Above 10 km from the surface, the numerous stars in the distant Milky Way are highly stable, with minimal fluctuations in luminosity over brief time periods. Astronomers can assign static brightness classifications to each star. The twinkling effect observed in stars from the Earth’s surface is a result of various atmospheric factors that affect their luminosity, including turbulence, clouds, and aerosols. On clear, cloudless nights, atmospheric aerosols and haze scatter and absorb starlight to a lesser extent, resulting in brighter and more easily observed stars. In contrast, cloudy or adverse conditions (including the presence of aerosols and haze) lead to increased atmospheric scattering and absorption. Starlight weakens, causing stars to appear distorted or even disappear altogether from view. This reduces the number of observable stars and their overall brightness. Based on this principle, an astronomical camera can be installed at the LIDAR station to capture the distribution of stars, extract data for the number of stars and their brightness, and subsequently compare these data with star charts to ascertain local weather conditions. By predicting the MRA of the MUA-LIDAR system, it becomes possible to objectively assess the impact of environmental weather on the LIDAR’s observation capabilities. This facilitates the real-time monitoring and forecasting of the MRA and weather conditions, providing a valuable means of analyzing MUA-LIDAR performance.
During MUA-LIDAR observation, scattered light primarily originates from the 0–60 km range, fluorescence predominantly emanates from the 80–150 km range, and starlight originates from beyond the Earth’s atmosphere. All these components must traverse through the lower atmosphere for effective transmission. This enables the enhancement of scattered light and fluorescence reception, as well as the resolution of starlight, facilitating the capture of distinctive celestial features. We placed a quartz spherical hood over the wide-angle camera. This type of hood has several advantages, including a wide spectral range and resistance to wear and tear. Specifically, the quartz material allows visible light and other wavelengths of electromagnetic radiation to pass through while also being able to withstand external pressure, shock, and vibration. As a result, using a quartz spherical hood is beneficial for achieving long-term stable observation. To ensure consistency in capturing night sky images, it is imperative to configure the wide-angle camera parameters appropriately. As described in
Table 1, the camera’s shooting interval was set to 2 min, with fixed exposure time, gain coefficients, and other parameters to ensure the clear and real-time acquisition of night sky images.
We selected approximately 300,000 images from multiple MUA-LIDAR stations to establish a dataset for recognizing the stars present in night sky images. Morphological recognition, template matching, and spot detection methods were employed to identify the stars in these images.
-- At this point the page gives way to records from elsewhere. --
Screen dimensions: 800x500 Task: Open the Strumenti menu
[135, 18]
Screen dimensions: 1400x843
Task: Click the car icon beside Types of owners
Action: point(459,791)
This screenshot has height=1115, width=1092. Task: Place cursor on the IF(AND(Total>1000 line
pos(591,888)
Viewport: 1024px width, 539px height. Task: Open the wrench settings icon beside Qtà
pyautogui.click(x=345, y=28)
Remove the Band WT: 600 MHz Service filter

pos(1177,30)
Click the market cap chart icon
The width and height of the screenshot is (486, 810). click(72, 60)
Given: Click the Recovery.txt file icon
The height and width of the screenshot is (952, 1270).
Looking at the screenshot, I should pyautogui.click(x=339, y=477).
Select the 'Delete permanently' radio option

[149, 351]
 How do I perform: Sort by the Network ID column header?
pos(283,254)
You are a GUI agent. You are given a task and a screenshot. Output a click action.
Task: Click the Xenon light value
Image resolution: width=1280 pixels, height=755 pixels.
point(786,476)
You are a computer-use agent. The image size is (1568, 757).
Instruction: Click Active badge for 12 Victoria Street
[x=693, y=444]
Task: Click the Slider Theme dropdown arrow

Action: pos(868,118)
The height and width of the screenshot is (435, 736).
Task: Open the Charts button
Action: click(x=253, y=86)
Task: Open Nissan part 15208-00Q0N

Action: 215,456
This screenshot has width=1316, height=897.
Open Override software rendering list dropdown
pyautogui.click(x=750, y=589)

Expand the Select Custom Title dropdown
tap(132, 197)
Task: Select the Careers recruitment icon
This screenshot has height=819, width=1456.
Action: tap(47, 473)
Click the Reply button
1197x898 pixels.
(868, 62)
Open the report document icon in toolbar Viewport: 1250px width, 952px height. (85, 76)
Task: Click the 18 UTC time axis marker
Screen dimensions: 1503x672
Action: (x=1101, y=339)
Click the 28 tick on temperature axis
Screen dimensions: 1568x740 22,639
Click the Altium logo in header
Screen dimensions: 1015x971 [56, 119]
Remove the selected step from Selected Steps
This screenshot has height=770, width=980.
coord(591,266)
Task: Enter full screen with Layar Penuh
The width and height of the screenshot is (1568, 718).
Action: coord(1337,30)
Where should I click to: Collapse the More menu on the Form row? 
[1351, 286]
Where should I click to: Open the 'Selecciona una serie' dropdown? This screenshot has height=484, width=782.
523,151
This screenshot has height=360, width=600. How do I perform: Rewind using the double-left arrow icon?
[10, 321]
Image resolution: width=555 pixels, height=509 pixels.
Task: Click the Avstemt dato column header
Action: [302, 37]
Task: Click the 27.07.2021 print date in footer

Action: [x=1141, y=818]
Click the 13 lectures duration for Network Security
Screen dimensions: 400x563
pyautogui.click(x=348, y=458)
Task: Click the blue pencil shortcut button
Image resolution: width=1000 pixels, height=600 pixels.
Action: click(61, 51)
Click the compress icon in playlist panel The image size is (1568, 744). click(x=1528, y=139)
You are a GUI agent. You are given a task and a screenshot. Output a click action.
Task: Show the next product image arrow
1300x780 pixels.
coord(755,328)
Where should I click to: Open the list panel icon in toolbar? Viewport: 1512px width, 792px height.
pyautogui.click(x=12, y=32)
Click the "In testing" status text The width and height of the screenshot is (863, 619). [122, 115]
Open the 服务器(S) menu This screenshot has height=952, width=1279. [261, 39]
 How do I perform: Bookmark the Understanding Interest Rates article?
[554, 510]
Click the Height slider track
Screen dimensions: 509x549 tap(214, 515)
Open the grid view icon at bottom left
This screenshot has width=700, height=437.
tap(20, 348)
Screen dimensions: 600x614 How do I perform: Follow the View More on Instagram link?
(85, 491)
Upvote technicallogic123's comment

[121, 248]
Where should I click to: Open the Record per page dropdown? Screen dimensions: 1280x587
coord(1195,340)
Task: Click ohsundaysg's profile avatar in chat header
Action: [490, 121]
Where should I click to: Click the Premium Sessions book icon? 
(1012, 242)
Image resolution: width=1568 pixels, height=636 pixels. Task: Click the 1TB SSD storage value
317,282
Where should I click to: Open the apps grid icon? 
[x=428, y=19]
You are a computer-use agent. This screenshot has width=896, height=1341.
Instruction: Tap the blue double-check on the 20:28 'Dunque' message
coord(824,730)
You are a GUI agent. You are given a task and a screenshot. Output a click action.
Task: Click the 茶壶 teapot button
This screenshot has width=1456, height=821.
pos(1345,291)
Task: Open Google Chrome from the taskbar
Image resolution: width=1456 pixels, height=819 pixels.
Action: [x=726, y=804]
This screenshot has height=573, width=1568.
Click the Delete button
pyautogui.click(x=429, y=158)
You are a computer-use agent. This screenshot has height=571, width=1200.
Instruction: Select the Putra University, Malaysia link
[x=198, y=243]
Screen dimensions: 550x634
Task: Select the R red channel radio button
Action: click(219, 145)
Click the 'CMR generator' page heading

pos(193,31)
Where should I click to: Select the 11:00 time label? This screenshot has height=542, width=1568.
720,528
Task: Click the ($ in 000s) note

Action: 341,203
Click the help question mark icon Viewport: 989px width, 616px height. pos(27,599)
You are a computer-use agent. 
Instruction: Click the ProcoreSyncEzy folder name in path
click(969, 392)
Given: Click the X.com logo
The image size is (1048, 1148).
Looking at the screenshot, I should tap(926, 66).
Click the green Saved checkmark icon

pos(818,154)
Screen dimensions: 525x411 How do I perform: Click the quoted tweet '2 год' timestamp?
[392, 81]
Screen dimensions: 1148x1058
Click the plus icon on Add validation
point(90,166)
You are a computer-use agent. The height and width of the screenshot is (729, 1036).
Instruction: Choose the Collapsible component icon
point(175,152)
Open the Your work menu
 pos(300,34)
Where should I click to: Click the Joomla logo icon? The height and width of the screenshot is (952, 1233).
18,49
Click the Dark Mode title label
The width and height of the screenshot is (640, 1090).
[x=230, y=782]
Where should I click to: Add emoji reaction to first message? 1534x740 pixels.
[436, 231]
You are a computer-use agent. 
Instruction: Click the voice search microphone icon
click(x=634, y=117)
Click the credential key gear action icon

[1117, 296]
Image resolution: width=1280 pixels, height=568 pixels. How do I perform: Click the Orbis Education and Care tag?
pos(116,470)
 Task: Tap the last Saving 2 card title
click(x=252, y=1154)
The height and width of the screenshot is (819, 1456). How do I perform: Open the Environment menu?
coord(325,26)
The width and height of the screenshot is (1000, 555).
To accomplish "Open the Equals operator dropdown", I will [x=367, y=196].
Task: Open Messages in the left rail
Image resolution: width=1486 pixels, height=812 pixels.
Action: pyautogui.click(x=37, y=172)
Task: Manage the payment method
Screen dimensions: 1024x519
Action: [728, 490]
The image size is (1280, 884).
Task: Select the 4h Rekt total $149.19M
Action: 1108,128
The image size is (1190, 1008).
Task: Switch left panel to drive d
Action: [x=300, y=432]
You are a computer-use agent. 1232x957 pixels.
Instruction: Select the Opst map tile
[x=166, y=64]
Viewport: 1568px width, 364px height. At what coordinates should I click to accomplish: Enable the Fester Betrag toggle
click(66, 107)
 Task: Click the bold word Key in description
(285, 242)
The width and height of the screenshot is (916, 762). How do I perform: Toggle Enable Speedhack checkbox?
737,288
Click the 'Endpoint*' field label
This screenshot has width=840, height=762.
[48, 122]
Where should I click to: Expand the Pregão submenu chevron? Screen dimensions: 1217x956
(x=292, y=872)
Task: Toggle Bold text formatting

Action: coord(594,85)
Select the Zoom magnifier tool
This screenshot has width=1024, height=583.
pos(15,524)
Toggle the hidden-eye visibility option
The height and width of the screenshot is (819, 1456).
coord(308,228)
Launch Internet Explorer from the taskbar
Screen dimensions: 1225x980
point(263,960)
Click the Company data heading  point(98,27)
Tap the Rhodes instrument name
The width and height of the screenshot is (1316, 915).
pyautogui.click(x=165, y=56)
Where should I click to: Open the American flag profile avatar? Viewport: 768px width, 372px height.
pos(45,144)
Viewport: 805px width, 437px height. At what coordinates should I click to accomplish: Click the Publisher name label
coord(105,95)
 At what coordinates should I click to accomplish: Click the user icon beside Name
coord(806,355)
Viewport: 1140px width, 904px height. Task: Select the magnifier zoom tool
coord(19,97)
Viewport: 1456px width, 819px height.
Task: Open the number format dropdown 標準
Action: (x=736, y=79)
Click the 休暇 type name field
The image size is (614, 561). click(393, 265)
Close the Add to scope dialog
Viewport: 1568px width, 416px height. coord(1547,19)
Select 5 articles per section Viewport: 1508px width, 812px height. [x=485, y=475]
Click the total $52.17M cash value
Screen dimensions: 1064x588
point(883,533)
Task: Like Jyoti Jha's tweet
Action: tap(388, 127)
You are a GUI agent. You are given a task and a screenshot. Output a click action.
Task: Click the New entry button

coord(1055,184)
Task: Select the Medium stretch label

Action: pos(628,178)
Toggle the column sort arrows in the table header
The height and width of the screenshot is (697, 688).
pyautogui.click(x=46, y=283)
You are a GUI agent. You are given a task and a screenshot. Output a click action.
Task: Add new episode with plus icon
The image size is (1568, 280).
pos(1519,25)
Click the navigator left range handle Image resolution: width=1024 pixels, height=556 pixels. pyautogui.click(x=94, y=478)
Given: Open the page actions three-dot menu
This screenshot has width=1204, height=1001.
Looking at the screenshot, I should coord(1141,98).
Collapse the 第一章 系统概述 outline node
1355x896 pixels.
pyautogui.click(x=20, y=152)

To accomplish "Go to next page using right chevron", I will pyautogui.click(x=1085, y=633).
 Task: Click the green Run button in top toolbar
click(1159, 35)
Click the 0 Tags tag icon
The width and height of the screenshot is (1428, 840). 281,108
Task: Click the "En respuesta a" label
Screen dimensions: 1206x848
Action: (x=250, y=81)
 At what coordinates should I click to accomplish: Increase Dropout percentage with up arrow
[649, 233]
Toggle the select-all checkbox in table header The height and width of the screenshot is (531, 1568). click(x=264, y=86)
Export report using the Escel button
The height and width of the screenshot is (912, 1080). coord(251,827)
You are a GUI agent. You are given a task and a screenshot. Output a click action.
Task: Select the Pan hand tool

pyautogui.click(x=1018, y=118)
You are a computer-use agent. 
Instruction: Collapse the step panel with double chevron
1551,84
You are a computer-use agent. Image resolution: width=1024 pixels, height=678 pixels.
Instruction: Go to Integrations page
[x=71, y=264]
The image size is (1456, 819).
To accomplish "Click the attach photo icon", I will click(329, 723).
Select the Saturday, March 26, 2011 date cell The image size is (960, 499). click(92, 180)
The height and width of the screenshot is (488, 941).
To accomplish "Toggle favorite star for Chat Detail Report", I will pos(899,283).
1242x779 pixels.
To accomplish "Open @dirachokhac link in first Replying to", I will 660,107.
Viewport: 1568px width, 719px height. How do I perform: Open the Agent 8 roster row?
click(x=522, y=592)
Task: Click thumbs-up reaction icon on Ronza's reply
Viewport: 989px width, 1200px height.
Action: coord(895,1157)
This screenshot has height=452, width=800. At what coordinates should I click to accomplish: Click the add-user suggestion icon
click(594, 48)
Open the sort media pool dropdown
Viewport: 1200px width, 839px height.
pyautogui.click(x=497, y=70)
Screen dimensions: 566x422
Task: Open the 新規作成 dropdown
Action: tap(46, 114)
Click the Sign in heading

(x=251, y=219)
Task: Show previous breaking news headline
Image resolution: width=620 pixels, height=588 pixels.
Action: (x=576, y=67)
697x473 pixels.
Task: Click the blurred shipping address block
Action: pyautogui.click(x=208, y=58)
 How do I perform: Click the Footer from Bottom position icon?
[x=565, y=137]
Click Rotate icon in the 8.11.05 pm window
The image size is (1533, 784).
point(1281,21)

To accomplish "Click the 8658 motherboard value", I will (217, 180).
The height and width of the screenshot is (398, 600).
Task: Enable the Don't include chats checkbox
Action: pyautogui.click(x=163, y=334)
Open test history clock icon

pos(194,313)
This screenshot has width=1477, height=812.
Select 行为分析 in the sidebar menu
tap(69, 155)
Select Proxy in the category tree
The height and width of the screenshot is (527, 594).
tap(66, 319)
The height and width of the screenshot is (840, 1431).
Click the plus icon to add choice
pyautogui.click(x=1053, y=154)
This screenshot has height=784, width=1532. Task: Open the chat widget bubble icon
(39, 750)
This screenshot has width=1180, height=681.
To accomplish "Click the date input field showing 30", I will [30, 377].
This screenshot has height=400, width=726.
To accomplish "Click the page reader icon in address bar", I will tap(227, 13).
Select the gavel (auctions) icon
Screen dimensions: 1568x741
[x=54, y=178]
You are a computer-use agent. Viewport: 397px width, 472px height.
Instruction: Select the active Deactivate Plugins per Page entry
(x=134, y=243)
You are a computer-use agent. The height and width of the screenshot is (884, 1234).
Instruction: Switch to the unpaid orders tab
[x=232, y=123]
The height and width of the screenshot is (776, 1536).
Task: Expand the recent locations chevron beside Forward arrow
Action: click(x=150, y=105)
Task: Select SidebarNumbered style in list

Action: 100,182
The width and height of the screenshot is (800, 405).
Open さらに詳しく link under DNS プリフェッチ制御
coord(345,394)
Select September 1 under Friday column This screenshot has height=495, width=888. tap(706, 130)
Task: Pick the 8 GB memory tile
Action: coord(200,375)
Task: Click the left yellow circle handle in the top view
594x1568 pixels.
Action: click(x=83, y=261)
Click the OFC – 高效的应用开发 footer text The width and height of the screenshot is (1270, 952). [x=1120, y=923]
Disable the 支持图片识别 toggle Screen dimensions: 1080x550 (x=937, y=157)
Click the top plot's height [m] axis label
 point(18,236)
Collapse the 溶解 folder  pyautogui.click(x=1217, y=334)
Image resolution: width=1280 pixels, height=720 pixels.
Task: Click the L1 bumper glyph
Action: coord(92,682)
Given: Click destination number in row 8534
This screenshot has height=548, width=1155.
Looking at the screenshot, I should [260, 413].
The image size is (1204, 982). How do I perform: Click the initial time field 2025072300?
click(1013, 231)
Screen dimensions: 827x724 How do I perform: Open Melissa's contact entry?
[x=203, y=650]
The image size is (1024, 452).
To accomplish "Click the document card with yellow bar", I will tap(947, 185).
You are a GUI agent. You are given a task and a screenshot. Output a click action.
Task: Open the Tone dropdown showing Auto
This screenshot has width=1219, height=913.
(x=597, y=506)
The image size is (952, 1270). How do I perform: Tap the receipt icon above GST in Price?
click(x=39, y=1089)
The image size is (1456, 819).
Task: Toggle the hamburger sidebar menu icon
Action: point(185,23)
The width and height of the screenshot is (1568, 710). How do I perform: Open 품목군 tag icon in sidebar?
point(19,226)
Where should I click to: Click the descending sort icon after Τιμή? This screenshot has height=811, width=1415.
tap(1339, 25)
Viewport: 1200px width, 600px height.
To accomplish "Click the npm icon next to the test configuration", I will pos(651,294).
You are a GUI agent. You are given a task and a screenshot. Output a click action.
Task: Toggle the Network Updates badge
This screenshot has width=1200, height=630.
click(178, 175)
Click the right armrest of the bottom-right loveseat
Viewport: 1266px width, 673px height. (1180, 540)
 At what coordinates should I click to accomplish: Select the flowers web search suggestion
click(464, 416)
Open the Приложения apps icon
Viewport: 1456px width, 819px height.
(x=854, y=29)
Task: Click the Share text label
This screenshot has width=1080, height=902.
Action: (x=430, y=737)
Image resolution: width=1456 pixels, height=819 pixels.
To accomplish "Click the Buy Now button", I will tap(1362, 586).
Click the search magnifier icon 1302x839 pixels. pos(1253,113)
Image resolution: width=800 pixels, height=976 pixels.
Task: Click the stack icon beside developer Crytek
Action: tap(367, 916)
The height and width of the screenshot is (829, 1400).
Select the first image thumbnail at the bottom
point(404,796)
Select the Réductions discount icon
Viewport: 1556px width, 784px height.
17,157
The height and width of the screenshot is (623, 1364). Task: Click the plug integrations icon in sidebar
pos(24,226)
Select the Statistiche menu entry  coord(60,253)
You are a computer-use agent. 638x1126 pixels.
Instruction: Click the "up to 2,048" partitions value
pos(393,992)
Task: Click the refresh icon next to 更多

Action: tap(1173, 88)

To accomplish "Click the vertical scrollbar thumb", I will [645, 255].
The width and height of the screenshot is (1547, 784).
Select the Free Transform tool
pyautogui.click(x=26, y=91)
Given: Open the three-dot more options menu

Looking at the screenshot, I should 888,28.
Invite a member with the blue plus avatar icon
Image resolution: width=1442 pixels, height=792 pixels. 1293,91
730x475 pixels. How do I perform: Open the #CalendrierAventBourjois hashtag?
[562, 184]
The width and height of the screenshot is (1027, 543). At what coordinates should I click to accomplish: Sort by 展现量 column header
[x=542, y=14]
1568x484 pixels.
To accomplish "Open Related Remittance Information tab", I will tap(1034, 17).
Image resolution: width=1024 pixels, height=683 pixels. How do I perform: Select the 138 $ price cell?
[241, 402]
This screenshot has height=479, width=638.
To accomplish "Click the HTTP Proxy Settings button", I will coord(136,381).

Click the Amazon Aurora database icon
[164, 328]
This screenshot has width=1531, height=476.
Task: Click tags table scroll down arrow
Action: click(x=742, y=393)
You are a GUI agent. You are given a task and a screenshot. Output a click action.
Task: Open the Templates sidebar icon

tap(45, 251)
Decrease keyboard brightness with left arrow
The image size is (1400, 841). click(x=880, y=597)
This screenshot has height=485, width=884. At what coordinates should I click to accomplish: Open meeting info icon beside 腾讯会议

Morphological recognition algorithms can extract features such as star size and shape through transformations like expansion and erosion. In this study, the night sky images were first converted to grayscale to retain their star brightness information while reducing computational effort. Gaussian denoising was then applied to reduce the impact of noise on subsequent processing. Gaussian filtering is a widely used method for smoothing images, which works by averaging the neighborhood around each pixel to reduce noise interference [
27]. A fundamental operation in morphological algorithms, the expansion–erosion process, was performed subsequently. This operation expanded the boundaries of the stars, making them more continuous and complete. The erosion operation removed slight noise and irregular edges from the image, aiding in the extraction of the shape and structural features of the star. The image was then binarized to separate the stars from the background, resulting in a star region appearing distinctly white and facilitating subsequent contour extraction. Through these steps, the algorithm performed well in recognizing the stars in night sky images, with large star areas and scattered star distributions.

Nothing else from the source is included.